With increased federal funding and creation of the U.S. Department of Homeland Security, CAP received new technologies for its emergency services, including hyperspectral imaging, improved airborne communication, forward-looking infrared systems, GPS-equipped glass cockpit avionics and geospatial information interoperability. CAP aircrews train alongside government officials and military personnel in air defense intercept missions, communication exercises and cybersecurity and even simulate unmanned aircraft to provide imagery training support for deploying forces.
On May 30, 2014, President Barack H. Obama signed legislation into law awarding the Congressional Gold Medal to the approximately 200,000 World War II members of CAP. The medal is the country’s highest expression of appreciation for distinguished achievements and contributions. On Dec. 10, 2014, Speaker of the House John Boehner presented the medal to then CAP National Commander Maj. Gen. Joseph R. Vazquez and former U.S. Rep. Lester L. Wolff, himself a wartime member of the New York Wing.
This medal commemorates the organization’s unusual contributions in World War II. On its obverse, Stinson Voyager 10A aircraft armed with demolition bombs escort an oil tanker. The aircraft in the foreground has the coastal patrol roundel and the number “65,” representing the CAP members killed during the war. To the left, two civilian volunteers, a male coastal patrol observer and a female pilot, both vigilantly scan the sky.

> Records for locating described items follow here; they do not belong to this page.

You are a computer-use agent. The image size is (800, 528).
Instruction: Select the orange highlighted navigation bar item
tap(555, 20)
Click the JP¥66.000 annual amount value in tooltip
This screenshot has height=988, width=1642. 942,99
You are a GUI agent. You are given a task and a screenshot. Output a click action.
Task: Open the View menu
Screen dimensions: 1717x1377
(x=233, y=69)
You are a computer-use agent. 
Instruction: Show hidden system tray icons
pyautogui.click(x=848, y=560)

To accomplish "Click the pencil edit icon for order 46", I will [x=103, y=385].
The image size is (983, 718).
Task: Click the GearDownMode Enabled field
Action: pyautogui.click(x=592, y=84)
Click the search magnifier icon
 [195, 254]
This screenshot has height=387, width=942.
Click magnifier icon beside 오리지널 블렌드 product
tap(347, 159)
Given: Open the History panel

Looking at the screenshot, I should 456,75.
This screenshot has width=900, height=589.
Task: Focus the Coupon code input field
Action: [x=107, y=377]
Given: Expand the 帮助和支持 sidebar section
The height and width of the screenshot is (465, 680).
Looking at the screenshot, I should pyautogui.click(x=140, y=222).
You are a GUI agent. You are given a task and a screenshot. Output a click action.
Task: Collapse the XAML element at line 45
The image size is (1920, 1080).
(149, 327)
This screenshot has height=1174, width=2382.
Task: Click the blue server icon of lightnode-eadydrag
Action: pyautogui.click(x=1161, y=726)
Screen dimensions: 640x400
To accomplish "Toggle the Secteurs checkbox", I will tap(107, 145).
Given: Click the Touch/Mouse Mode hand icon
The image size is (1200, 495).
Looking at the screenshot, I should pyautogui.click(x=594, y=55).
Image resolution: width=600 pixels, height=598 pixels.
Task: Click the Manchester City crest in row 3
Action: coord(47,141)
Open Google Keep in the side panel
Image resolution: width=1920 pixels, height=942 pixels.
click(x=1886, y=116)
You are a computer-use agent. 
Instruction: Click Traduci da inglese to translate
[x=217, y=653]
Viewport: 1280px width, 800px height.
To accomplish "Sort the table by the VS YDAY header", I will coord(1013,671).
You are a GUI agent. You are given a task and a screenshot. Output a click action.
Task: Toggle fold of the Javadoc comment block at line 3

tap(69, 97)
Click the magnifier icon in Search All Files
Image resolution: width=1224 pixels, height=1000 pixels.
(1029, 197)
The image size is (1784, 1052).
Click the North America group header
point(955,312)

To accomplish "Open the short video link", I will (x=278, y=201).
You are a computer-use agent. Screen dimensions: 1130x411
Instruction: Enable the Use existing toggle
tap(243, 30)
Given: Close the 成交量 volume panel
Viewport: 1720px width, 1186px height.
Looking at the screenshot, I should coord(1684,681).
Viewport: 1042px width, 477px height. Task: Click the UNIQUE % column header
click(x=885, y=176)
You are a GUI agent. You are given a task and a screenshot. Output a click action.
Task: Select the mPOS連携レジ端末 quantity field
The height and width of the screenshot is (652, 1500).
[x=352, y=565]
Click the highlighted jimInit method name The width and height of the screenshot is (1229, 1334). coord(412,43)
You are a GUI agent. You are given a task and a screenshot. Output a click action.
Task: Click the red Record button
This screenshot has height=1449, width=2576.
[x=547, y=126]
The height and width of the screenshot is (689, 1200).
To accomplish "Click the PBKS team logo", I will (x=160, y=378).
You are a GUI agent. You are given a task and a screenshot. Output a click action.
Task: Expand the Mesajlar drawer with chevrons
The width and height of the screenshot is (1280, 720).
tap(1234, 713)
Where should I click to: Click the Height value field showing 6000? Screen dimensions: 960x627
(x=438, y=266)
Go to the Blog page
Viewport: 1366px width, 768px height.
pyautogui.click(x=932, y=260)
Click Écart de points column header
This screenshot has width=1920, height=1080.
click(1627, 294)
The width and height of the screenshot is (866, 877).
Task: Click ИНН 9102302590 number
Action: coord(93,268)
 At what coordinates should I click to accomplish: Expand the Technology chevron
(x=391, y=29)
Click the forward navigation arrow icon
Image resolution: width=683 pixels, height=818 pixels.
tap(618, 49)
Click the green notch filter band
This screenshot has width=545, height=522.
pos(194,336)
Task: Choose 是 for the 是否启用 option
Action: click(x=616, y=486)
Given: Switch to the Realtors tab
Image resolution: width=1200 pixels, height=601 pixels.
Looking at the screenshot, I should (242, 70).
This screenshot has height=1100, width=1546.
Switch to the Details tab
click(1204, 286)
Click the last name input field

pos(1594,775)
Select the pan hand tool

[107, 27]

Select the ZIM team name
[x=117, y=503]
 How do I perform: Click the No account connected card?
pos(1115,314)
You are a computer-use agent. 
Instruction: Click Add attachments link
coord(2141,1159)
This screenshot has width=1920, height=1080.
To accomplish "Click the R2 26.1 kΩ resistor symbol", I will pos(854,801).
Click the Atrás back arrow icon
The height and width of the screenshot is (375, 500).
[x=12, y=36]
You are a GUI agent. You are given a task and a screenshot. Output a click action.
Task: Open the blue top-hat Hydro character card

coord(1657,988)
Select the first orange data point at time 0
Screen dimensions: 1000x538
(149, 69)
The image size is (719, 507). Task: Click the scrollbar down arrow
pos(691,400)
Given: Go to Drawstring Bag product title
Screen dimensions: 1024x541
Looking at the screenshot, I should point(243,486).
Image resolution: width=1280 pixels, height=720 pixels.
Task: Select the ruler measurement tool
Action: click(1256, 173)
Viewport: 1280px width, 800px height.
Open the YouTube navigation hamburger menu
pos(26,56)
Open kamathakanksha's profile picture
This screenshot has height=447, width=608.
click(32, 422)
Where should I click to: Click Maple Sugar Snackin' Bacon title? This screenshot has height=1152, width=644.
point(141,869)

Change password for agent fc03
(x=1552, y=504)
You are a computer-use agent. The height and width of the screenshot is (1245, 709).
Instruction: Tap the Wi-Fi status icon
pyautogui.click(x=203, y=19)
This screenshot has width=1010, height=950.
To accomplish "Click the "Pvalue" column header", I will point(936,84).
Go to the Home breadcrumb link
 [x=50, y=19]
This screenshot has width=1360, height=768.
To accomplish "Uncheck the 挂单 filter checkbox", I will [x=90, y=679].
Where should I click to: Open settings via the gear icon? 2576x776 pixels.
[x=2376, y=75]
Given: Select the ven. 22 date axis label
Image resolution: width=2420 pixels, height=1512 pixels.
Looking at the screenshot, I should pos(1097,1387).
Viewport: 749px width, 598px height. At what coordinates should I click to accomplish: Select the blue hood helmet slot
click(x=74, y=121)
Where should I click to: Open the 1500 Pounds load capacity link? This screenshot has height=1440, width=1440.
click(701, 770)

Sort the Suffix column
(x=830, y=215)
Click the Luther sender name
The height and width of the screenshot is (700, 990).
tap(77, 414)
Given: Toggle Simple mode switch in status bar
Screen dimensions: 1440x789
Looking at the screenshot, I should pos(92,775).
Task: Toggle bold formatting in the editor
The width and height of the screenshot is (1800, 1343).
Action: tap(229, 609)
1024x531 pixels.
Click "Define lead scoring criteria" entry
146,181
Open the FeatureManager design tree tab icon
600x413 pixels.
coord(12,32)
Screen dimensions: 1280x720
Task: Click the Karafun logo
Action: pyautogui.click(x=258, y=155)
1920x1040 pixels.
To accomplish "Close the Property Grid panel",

On Aug. 28, 2015, Gen. Mark A. Welsh III, Air Force chief of staff, announced CAP officially a member of the U.S. Air Force’s Total Force, joining the regular, guard and reserve forces as American airmen. CAP’s work in response to hurricanes Katrina and Sandy, the Deepwater Horizon oil spill and other emergencies has continued to demonstrate the cost-effectiveness and potential of dedicated volunteers who embody the CAP motto: Semper Vigilans . . . Always Vigilant.